Technologie für oder im Menschen? - Wissenschaftliche Sitzung zu Transhumanismus
Karlsruhe. Die Abstände technischer Revolutionen werden kürzer, die Möglichkeiten der technologischen Entwicklung erlauben immer tiefere Verbindung mit dem menschlichen Organismus. Nach Ray Kurzweil wird 2023 für 1.000 Dollar die Rechenleistung eines menschlichen Gehirns verfügbar sein, 2050 die Rechenleistung aller menschlichen Gehirne weltweit.
Einsatz am Menschen, was technisch möglich ist–in diesen Kontext stellte Bundesbruder Johannes Schäfer (Assindia Aachen) seine WS unter dem Titel „Transhumanismus–Technik, die unter die Haut geht“. Bereits aus dem 4. Jahrhundert vor Christus ist die Verwendung von Zahnersatz aus Holz bekannt.
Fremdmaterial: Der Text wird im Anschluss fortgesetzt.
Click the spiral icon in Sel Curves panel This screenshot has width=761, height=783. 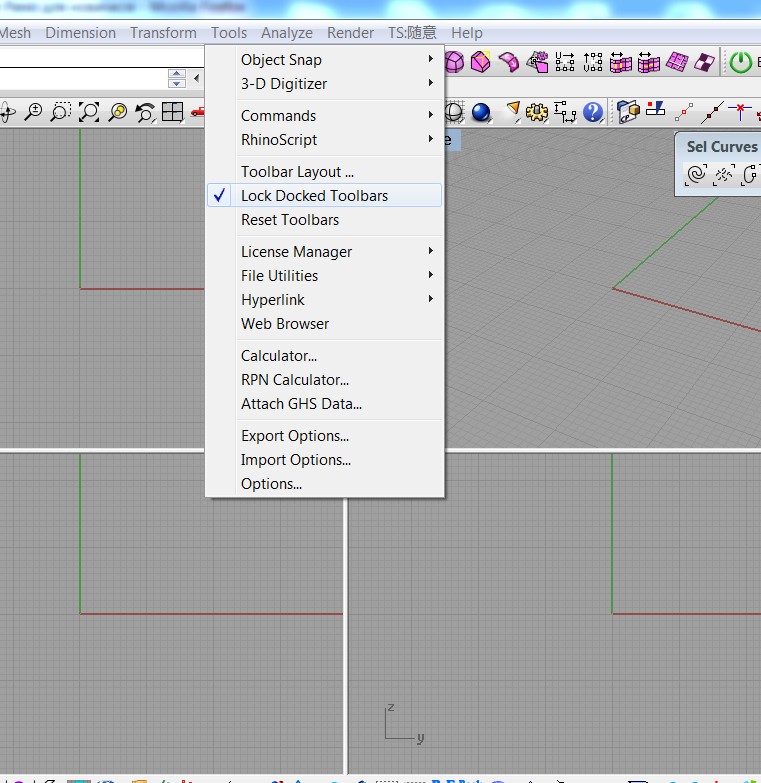(x=697, y=174)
Im Laufe der Zeit erweiterten sich die Fähigkeiten der Menschheit, defekte Körperteile durch Prothesen zu ersetzen oder zumindest zu ergänzen. Technologische Fortschritte in Feinmechanik, Materialforschung, Sensorik und Elektronik erreichen in immer kürzeren Abständen wichtige Meilensteine. Künstliche Hüftgelenke, Herzschrittmacher, Cochlea-Implantate sind heute Selbstverständlichkeiten, intelligente Prothesen mit feinmotorischer Steuerung durch das Gehirn des Prothesenträgers stehen an der Schwelle zur Reife.
Soll die Technologie nur reparieren oder ist es nicht sogar zwingend notwendig, diese zur Verbesserung des Menschen, des menschlichen Organismus und seiner Leistungsfähigkeit einzusetzen? Eben dies hat sich die Bewegung des Transhumanismus (trans - lat. über, hinüber, jenseits; humana - lat. das Menschliche) zum Ziel gesetzt. „Ich lehre euch den Übermenschen. Der Mensch ist etwas, das überwunden werden soll.“ (Nietzsche, „Also sprach Zarathustra“) gilt als früher Wegbereiter des Transhumanismus-Gedankens, der von Julian Huxley mit seiner Aussage „Mensch, der Mensch bleibt, aber sich selbst, durch Verwirklichung neuer Möglichkeiten von seiner und für seine menschliche Natur überwindet.“ als begründet gilt.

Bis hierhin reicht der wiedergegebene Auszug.